The task: Repeat the lines of the data exactly and exclude any picture among them.

Items from a dataset:
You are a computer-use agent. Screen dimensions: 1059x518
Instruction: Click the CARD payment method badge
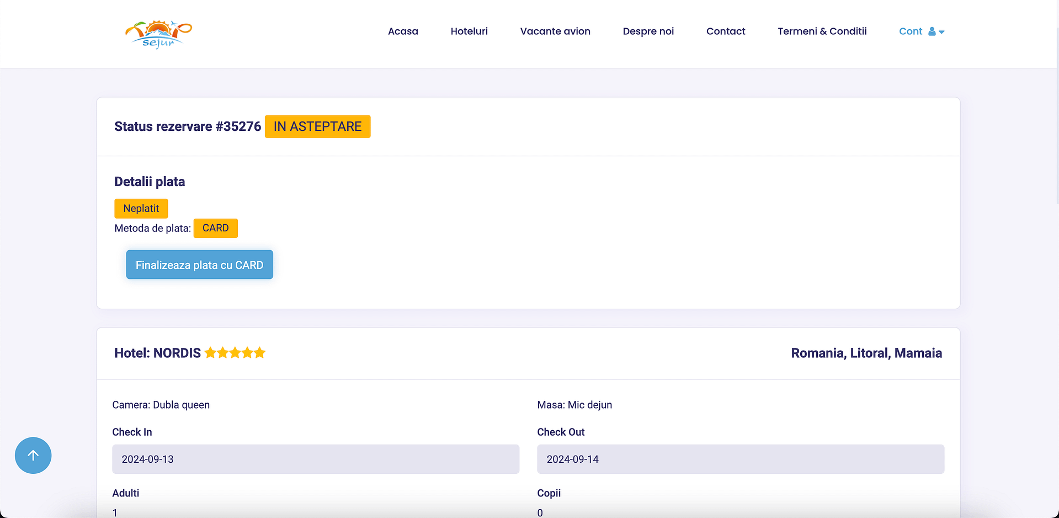point(215,228)
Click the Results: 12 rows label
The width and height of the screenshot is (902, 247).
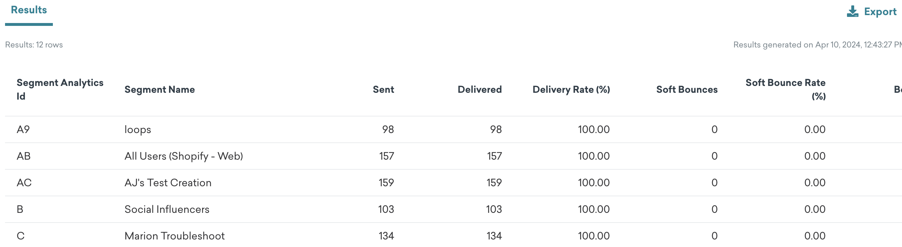pyautogui.click(x=34, y=45)
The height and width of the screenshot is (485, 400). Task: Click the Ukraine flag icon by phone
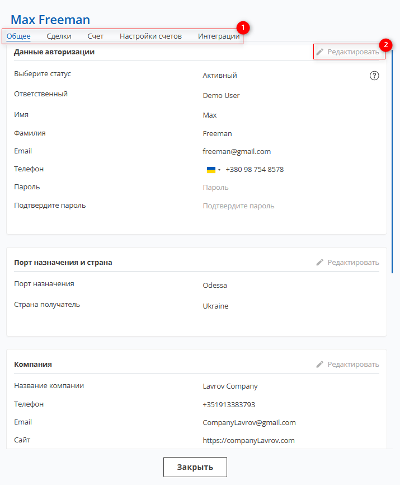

Response area:
You are a computer-use agent. Screen dimensions: 1059x518
Instruction: Click the CARD payment method badge
point(215,228)
Click the Results: 12 rows label
The width and height of the screenshot is (902, 247).
pyautogui.click(x=34, y=45)
The height and width of the screenshot is (485, 400). Task: Click the Ukraine flag icon by phone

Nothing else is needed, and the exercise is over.